The recent firing of a Chipotle employee in New York has led to allegations of unlawful workplace practices. The employee, who worked at a Chipotle Mexican Grill location in Manhattan, was allegedly fired for making complaints about problems at the workplace and for attempting to unionize. The National Labor Relations Board filed a complaint against the Mexican fast-food chain on Dec. 12.
According to the general counsel for the NLRB, a manager threatened workers at the Manhattan Chipotle location. The manager allegedly told employees that they would be fired if they organized with a union and implied that they may be subjected to physical violence as well. Employees were also allegedly told that they would be promoted if they gave information about who was organizing.
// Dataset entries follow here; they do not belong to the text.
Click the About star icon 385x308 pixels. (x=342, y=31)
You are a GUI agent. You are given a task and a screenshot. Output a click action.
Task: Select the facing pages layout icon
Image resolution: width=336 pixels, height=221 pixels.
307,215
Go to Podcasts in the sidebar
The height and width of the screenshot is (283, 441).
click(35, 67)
The union that is involved in the Chipotle case is the Service Employees International Union, or 32BJ, the same union that has been attempting to organize McDonald’s workers. There have been legal setbacks in the McDonald’s union organizing because the chain restaurant is operated as a franchise. Chipotle, on the other hand, is owned and operated by a single corporate employer, which could make union organizing easier.
It is against U.S. labor law for an employer to retaliate against workers who engage in union organizing activities. If an employer is found to have intimated or retaliated against workers who are trying to organize, the employer may be sued for violating U.S. labor law. If an employee has had this type of experience and suffered a financial setback as a result, an attorney might be able to help the employee file a complaint against their employer. An attorney may also help the employee to pursue payment for damages.